News agency PTI reported that the application states that the home ministry has amended sections of the Jammu and Kashmir Land Revenue Act, 1996 which pertains to management of agricultural land and the JK Development Act, 1970 which deals with zonal development plans determining land use for buildings, roads housing recreation, industry, business, markets, schools, hospitals and public and private open spaces.

Pointing out the amendments in the Act, the petition said that while the fresh laws prohibits the sale of agricultural land to a non-agriculturist, but it “authorises the government or an officer appointed by it to grant permission to an agriculturist to alienate the land to a non-agriculturist by way of sale, gift, exchange or mortgage or for such agreement on such conditions as may be prescribed”.

Tarigami pleaded that the change of land use can’t be left at the “caprice of bureaucracy more so at the lower rung of district collectors” and said the checks and balances available in the repealed laws need reintroducing in them.

The four-time MLA from Kulgam pleaded that these amendments will “seriously change the land use pattern and will destroy the food security of Jammu and Kashmir”.

He said the laws of the erstwhile state government on land were aimed at protecting the large swathes of farm land that provided life blood to the people of Jammu and Kashmir, from commercialisation.

“This crucial aspect has not been considered by the respondents (the home ministry) while issuing the notification,” the petition said.

In an 111-page notification in Hindi and English, the home ministry made several changes to the land laws, including the most important amendment in the Jammu and Kashmir Development Act that deals with disposal of land with the Centre omitting the phrase “permanent resident of the state” from Section 17 of the law.

According to LiveLaw, Tarigami’s submission says that the Instrument of Accession empowers the Central government to prefer orders relating to defence, external affairs, communications and other ancillary matters. However, matters relating to land use, transfer thereof and the broader matters relating to revenue were well within the powers of the state until the August 5, 2019 changes.

Before the dilution of Article 370 and Article 35-A in August last year, non-residents could not buy any immovable property in Jammu and Kashmir. The latest changes have paved the way for non-residents to buy land in the union territory.

It, therefore, contends that the October 26 order of the home ministry is illegal as it has been issued in pursuance to powers accorded to the Centre under a statute which itself is “unconstitutional, void and unsustainable and therefore liable to be struck down”.
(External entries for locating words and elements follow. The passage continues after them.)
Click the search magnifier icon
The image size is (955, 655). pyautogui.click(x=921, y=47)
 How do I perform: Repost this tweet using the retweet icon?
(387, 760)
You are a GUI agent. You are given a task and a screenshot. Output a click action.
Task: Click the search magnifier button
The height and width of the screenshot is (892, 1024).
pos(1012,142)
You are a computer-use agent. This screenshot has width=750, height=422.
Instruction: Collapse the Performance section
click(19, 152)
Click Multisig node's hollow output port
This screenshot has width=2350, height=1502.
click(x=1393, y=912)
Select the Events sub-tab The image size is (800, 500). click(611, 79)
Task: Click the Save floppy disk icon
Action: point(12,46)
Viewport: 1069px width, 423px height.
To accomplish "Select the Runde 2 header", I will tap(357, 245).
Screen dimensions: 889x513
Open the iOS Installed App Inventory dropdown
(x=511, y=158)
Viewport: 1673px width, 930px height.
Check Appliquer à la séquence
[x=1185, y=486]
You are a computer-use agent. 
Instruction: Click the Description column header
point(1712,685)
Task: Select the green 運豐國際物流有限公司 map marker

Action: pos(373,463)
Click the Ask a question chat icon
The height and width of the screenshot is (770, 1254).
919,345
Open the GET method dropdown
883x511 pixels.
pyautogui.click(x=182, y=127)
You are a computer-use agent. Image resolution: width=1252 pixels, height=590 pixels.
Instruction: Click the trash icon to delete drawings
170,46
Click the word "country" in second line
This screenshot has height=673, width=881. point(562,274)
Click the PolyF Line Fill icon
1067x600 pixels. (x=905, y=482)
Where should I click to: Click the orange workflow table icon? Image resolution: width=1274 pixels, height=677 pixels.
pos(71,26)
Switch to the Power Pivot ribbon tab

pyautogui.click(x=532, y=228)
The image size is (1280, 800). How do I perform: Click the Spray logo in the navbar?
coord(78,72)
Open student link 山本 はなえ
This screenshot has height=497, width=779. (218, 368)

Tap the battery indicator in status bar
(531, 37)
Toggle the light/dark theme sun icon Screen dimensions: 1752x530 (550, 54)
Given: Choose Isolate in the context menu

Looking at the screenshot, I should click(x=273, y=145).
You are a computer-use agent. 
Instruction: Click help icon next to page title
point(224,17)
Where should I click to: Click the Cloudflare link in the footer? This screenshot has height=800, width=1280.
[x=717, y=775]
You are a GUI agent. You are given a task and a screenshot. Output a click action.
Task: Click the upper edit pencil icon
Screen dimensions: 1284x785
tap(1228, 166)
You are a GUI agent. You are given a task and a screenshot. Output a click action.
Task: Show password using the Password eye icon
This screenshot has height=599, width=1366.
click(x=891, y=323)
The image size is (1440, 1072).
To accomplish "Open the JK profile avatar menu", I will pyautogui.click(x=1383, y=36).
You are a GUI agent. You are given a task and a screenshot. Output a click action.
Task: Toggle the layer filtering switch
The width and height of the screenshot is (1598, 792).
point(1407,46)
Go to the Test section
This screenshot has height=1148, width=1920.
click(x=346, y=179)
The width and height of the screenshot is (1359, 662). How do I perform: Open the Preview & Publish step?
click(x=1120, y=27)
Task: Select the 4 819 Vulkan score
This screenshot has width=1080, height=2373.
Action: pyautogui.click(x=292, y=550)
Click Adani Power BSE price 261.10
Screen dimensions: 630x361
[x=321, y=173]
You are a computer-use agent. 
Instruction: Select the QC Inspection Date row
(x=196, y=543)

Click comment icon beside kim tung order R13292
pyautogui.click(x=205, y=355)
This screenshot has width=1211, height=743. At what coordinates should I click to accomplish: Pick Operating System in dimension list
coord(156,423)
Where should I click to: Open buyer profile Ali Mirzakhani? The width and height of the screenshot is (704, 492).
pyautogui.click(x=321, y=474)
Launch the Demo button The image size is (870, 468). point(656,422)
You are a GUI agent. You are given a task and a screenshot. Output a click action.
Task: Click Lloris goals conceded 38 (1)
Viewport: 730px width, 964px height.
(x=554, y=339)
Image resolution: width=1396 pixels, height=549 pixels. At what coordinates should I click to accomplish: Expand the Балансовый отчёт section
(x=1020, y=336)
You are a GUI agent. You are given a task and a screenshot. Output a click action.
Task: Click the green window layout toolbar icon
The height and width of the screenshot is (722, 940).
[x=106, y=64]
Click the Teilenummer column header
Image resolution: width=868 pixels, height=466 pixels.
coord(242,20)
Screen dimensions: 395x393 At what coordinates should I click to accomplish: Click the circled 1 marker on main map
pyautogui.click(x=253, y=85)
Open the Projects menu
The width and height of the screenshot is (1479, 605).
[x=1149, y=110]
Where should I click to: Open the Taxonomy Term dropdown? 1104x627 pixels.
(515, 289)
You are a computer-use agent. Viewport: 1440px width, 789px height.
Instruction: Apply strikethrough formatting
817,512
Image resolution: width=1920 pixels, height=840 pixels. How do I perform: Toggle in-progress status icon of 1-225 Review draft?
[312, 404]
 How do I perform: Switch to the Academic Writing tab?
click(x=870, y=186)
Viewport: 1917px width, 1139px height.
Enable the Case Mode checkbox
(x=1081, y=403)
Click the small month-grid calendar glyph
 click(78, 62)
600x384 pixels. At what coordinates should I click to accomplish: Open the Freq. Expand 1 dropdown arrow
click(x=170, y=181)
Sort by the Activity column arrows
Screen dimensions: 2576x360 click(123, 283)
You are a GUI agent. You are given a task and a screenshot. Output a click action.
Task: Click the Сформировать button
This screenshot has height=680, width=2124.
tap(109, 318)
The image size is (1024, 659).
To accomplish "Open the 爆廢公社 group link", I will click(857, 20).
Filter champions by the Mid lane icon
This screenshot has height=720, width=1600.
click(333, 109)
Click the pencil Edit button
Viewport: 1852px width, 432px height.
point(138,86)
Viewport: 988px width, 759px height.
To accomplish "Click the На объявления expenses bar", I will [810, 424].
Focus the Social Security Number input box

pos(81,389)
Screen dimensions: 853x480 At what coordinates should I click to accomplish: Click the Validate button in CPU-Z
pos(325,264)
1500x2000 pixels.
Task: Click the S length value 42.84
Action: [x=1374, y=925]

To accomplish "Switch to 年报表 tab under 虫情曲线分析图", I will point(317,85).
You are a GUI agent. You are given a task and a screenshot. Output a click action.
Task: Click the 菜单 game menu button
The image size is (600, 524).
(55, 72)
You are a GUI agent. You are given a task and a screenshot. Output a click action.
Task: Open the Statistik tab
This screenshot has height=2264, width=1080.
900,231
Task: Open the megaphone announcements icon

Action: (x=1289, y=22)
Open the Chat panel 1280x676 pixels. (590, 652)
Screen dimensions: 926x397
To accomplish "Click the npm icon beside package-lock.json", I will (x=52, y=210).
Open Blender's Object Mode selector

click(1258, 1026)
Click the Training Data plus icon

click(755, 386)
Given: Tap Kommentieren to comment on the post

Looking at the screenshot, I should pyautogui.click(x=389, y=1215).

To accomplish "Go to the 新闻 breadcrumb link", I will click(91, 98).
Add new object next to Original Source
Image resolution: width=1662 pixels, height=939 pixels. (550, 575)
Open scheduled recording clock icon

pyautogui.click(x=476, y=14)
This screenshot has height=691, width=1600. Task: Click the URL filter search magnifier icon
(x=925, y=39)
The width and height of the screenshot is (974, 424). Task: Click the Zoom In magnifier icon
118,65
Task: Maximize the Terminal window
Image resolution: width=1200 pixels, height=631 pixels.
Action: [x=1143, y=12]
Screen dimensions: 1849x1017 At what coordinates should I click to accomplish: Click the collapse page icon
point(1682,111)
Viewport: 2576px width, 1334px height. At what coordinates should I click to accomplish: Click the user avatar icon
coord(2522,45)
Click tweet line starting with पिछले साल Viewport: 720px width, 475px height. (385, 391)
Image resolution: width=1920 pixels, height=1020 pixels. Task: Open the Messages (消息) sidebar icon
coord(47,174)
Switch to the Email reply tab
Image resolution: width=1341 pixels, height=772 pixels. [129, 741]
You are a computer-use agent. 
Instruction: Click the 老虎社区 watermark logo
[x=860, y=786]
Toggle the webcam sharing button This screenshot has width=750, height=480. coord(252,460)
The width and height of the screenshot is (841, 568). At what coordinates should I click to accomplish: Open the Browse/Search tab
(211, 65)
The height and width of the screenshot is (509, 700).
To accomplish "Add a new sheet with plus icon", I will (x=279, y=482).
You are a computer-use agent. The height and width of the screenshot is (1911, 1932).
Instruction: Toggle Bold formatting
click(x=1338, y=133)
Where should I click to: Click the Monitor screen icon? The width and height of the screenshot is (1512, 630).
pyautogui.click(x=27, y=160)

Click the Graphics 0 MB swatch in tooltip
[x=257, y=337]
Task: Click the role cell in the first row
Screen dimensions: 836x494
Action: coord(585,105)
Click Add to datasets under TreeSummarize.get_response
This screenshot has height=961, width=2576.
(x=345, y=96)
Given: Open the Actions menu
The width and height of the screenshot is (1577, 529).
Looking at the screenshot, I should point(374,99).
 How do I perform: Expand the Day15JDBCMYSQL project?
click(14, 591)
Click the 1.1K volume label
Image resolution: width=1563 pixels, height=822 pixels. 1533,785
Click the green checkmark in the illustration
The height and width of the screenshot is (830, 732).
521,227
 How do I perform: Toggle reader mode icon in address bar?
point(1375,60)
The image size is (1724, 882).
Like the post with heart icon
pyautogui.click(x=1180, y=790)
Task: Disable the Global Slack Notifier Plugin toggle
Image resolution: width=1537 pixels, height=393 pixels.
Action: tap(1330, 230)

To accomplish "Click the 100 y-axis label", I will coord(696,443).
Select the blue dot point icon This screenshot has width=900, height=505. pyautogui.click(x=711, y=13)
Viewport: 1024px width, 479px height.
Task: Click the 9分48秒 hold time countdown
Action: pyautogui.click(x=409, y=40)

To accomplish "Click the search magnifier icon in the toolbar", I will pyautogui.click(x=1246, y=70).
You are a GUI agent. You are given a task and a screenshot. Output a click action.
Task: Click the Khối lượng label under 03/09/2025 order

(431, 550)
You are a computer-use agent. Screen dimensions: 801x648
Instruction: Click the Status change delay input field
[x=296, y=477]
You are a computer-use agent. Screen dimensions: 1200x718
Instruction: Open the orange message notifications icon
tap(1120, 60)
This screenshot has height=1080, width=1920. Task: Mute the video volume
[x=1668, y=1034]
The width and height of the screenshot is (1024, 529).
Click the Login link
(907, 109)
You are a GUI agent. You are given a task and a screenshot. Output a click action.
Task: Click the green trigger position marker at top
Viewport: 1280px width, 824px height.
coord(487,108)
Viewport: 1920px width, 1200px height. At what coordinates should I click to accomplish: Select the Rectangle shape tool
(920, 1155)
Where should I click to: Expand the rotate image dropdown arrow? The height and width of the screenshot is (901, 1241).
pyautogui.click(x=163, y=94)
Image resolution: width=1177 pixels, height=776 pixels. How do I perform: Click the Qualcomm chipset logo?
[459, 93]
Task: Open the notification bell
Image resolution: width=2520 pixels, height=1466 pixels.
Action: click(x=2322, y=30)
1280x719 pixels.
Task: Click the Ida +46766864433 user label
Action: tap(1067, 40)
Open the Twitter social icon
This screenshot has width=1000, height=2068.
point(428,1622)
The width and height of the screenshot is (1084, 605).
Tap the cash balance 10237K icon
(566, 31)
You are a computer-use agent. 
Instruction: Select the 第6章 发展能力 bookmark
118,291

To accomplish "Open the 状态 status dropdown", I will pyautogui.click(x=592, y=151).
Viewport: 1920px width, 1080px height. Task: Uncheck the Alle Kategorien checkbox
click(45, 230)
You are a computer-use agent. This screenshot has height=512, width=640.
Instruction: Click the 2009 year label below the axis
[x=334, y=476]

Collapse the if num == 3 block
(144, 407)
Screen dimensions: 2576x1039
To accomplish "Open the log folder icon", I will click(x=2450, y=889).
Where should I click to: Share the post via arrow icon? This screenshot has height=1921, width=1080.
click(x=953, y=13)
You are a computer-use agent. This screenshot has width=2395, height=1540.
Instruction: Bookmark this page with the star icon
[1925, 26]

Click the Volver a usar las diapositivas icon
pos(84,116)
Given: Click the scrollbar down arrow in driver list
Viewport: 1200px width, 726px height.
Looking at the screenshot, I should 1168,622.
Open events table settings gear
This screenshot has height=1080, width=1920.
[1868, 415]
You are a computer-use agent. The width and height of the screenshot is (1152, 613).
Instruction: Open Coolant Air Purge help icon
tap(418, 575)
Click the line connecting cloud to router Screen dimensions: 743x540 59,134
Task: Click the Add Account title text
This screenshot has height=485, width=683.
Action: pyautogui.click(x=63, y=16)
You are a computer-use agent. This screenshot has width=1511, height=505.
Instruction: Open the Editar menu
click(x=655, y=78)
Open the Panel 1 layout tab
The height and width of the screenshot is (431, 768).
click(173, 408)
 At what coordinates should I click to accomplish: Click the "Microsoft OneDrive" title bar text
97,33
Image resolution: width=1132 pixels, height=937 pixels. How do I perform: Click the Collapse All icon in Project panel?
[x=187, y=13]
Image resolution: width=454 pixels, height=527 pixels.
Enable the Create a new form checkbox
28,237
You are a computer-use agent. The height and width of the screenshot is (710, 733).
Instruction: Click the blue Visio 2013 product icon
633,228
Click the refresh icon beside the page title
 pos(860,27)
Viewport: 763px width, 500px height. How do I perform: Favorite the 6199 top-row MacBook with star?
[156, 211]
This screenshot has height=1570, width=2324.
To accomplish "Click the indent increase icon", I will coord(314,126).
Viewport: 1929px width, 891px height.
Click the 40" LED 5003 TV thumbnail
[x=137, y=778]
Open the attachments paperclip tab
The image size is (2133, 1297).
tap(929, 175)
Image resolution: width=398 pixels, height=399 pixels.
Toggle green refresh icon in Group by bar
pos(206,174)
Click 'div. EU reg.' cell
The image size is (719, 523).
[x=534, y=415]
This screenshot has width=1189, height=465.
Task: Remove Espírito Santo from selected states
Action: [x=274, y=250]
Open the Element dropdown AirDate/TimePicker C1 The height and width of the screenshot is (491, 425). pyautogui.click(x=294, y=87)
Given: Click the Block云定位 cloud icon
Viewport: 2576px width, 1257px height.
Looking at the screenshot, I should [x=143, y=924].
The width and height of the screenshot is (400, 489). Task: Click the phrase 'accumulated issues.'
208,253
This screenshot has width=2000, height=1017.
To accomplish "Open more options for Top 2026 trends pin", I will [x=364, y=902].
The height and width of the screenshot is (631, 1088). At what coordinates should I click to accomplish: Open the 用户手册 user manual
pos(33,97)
The application concludes:

“If the decommissioning or deoperationalising of the Articles 370 and 35A are unconstitutional, it is submitted that the amendments and changes sought to be made vide notification dated 26.10.2020 are also unconstitutional as the Central Government derives power…from Section 96 of the J&K Reorganisation Act that was enacted subsequent to the issuance of Presidential Orders dated 05.08.2019 and 06.08.2019 whereby Articles 370 and 35A were decommissioned”.

The notification evoked angry reactions from mainstream political parties in Jammu and Kashmir, which termed the move an attempt by the Centre to “put Jammu and Kashmir up for sale”.